27. The computer-program product of claim 26, wherein the code for causing the electronic device to train the blind source separation filter set comprises:

code for causing the electronic device to receive a first mixed source audio signal at a first microphone at the first position and second mixed source audio signal at a second microphone at the second position;

code for causing the electronic device to separate the first mixed source audio signal and the second mixed source audio signal into an approximated first source audio signal and an approximated second source audio signal using blind source separation; and

code for causing the electronic device to store transfer functions used during the blind source separation as the blind source separation filter set for a location associated with the first position and the second position.

28. The computer-program product of claim 27, wherein the instructions further comprise:

code for causing the electronic device to train multiple blind source separation filter sets, each filter set corresponding to a distinct location; and

code for causing the electronic device to determine which blind source separation filter set to use based on user location data.

29. The computer-program product of claim 28, wherein the instructions further comprise code for causing the electronic device to determine an interpolated blind source separation filter set by interpolating between the multiple blind source separation filter sets when a current location of a user is in between the distinct locations associated with the multiple blind source separation filter sets.

30. The computer-program product of claim 25, wherein the first position corresponds to one ear of a user and the second position corresponds to another ear of the user.
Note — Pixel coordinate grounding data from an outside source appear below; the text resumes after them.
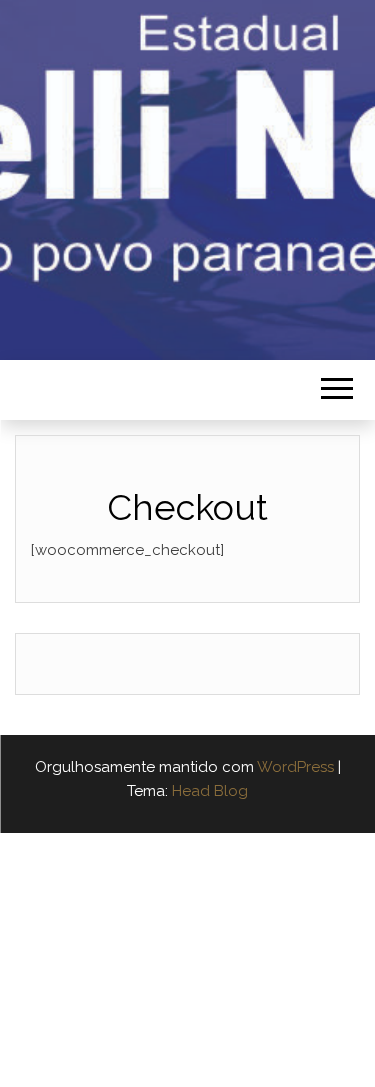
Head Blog (210, 791)
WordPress (295, 767)
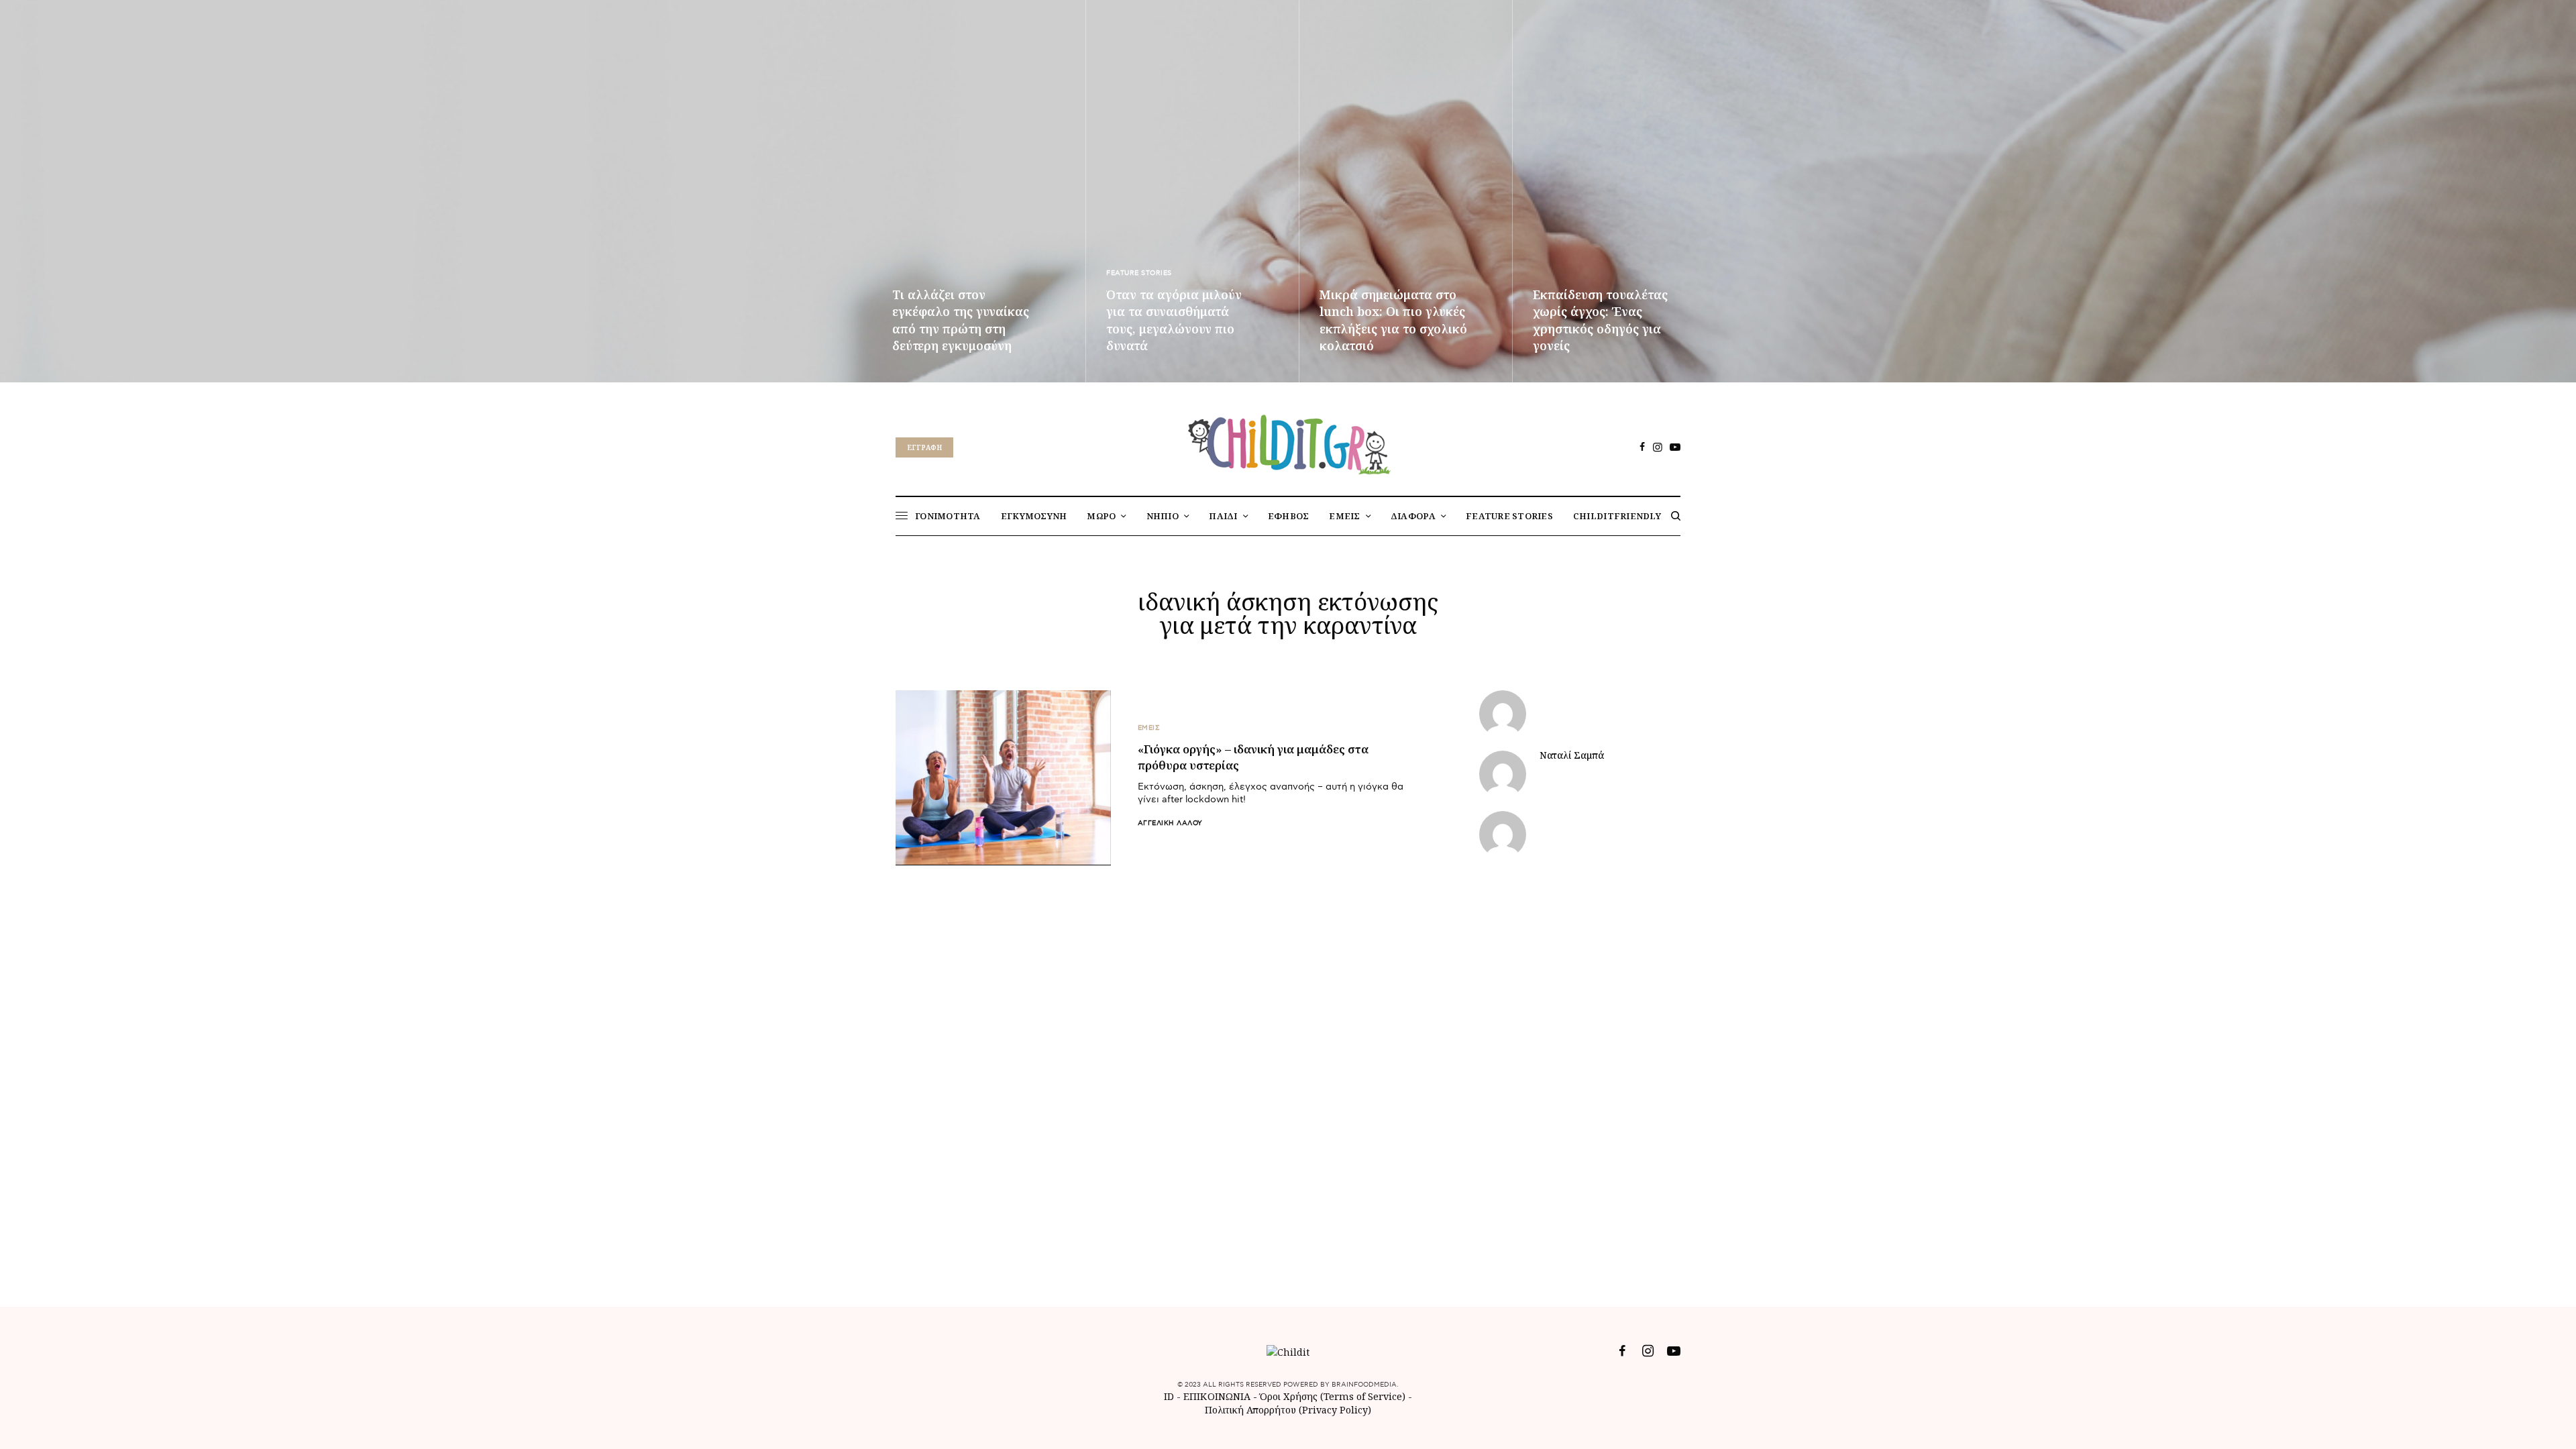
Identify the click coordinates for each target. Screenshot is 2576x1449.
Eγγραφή (924, 447)
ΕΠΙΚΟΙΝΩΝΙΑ (1218, 1396)
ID (1169, 1396)
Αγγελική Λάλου (1170, 823)
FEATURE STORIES (1139, 273)
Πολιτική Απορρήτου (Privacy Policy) (1288, 1409)
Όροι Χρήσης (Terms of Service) (1332, 1396)
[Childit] (1288, 442)
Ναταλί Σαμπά (1572, 755)
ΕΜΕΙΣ (1149, 728)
31. An apparatus for blind source separation based spatial filtering, comprising:

means for obtaining a first source audio signal and a second source audio signal;

means for applying a blind source separation filter set to the first source audio signal and to the second source audio signal to produce a spatially filtered first audio signal and a spatially filtered second audio signal;

means for playing the spatially filtered first audio signal over a first speaker to produce an acoustic spatially filtered first audio signal; and

means for playing the spatially filtered second audio signal over a second speaker to produce an acoustic spatially filtered second audio signal, wherein the acoustic spatially filtered first audio signal and the acoustic spatially filtered second audio signal produce an isolated acoustic first source audio signal at a first position and an isolated acoustic second source audio signal at a second position.

32. The apparatus of claim 31, further comprising means for training the blind source separation filter set.

33. The apparatus of claim 32, wherein the means for training the blind source separation filter set comprise:

means for receiving a first mixed source audio signal at a first microphone at the first position and second mixed source audio signal at a second microphone at the second position;

means for separating the first mixed source audio signal and the second mixed source audio signal into an approximated first source audio signal and an approximated second source audio signal using blind source separation; and

means for storing transfer functions used during the blind source separation as the blind source separation filter set for a location associated with the first position and the second position.

34. The apparatus of claim 33, further comprising:

means for training multiple blind source separation filter sets, each filter set corresponding to a distinct location; and

means for determining which blind source separation filter set to use based on user location data.

35. The apparatus of claim 34, further comprising means for determining an interpolated blind source separation filter set by interpolating between the multiple blind source separation filter sets when a current location of a user is in between the distinct locations associated with the multiple blind source separation filter sets.

36. The apparatus of claim 31, wherein the first position corresponds to one ear of a user and the second position corresponds to another ear of the user.